5. Также, можно поставить AppArmor (что это?) для управления доступом приложений к системе: https://wiki.debian.org/AppArmor/HowToUse

6. Защита web-сайтов от большинства видов атак (включая правила исполнения кода): sitecoder.blogspot.com/2016/05/website-protection-...

Comments

[Bjornie]

xmoonlight почитаю про это зачем это нужно.

[fpir]

О, блин, даж не знал, что PuTTY есть русифицированый

[Hatifnatt]

Это модифицированный PuTTY в "чистом" PuTTY этого всего нет, ни port-knoking ни русского языка.

Answer 3

[Владимир]

Как работник хостинг провайдера я всячески поддерживаю то что написал Tyranron
+ дополню немного субьективной сатистики по отлому впс и дедикейтед серверов
1 простые пароли и открытый доступ руту
2 не менее простые пароли и секретные вопросы для емейлов - ответы на которые можно в ВК или Фейсбуке
3 устаревший софт, в первую очередь cms в вторую все остальное

Помните безопасность впс это не только настройки впс но и безопасность(недоступность посторонним) вашего пароля(используете вы keepass или аналоги?), ссш ключа(с паролем ли он у вас?), емейла через который можно сбросить пароль для аккаунта хостинг провайдера а далее сбросить пароль или написать тикет в техподдержку.
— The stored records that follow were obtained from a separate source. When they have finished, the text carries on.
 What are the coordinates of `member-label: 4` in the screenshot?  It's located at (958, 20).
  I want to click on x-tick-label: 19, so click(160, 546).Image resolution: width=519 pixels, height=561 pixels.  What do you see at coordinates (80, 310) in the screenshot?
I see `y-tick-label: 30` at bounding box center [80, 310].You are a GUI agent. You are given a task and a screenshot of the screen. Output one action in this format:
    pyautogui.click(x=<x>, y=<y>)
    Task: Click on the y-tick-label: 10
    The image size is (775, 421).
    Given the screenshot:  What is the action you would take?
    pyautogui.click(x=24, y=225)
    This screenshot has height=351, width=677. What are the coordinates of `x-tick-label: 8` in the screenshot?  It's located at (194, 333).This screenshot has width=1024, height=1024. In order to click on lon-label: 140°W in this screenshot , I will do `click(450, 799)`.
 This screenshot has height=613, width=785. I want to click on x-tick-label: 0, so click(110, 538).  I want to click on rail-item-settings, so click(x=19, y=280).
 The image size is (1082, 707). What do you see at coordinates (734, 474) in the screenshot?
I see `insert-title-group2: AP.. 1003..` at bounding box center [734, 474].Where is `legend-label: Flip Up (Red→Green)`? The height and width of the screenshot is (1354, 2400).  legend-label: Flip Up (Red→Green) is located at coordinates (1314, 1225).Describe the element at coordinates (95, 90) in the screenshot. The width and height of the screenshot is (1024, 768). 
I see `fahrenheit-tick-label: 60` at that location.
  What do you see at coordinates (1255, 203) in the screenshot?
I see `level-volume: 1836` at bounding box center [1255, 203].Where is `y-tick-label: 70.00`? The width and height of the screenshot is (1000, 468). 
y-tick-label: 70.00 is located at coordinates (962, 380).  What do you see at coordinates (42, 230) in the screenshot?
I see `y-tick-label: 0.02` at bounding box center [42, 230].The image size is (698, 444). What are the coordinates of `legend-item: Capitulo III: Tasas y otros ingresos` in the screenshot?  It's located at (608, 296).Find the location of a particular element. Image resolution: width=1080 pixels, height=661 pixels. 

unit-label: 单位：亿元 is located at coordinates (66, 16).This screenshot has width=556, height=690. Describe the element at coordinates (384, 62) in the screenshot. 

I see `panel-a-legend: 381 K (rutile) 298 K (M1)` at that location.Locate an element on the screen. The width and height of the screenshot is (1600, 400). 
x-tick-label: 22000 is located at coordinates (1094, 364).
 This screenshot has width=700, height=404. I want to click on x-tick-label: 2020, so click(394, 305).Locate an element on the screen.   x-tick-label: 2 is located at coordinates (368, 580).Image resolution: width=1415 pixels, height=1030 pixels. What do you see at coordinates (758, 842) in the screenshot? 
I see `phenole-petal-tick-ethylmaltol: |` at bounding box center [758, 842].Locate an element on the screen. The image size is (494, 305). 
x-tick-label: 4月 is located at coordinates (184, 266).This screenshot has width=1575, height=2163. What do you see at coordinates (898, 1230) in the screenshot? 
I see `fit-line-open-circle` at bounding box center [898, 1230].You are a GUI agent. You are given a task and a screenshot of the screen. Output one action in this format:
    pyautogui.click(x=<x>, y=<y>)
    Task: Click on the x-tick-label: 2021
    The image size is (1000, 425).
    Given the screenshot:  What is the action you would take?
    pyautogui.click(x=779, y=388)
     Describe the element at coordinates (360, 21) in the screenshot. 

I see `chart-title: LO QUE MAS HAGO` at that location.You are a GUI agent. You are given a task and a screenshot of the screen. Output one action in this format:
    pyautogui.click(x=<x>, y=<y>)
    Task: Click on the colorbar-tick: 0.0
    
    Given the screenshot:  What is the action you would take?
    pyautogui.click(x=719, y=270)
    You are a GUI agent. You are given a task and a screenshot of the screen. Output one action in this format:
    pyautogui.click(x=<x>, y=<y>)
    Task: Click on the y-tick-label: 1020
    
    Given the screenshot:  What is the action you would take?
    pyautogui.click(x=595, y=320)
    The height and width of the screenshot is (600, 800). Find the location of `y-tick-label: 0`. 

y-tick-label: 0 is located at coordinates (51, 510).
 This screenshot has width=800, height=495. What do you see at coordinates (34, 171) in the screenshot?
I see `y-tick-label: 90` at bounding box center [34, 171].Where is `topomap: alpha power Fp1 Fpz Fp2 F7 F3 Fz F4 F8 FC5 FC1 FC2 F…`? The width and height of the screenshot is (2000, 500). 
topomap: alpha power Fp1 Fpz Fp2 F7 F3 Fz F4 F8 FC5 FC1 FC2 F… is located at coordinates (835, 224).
Безопасность компьютера с которого вы заходите на впс.
Включайте двух-факторную авторизацию если ее предоставляет ваш емейл провайдер и хостинг провайдер, если для обычной почты она слишком напряжна - заведите отдельный ящик для очень важных писем и там ее включите.

Answer 4

[zooks]

В случае если на сервере работает только OpenVPN, я бы не стал замарачиваться с дополнительной защитой.
А вообще да, хорошо, если вы сделаете авторизацию по ключу и/или отключите доступ для root.
Это помогает от китайских серверов долбящих по 22 порту.

Comments

[Bjornie]

zooks авторизация по ключу.
Сервер планирую не только под VPN, а для других серверов (*AMP, nginx), но это постепенно, когда освоюсь, поэтому и задал здесь этот вопрос :)

Answer 5

[Alexander Lebedev]

не подходящий дистрибутив для новичка и плагины не поддерживает новые версии, переустанови графическую оболочку ubuntu например или похожую, апармор поставь

Comments

[Bjornie]

Alexander Lebedev наверное вы ответили не в той теме.

[Alexander Lebedev]

Bjornie: Да, я прошу простить за дезинформацию, не специально!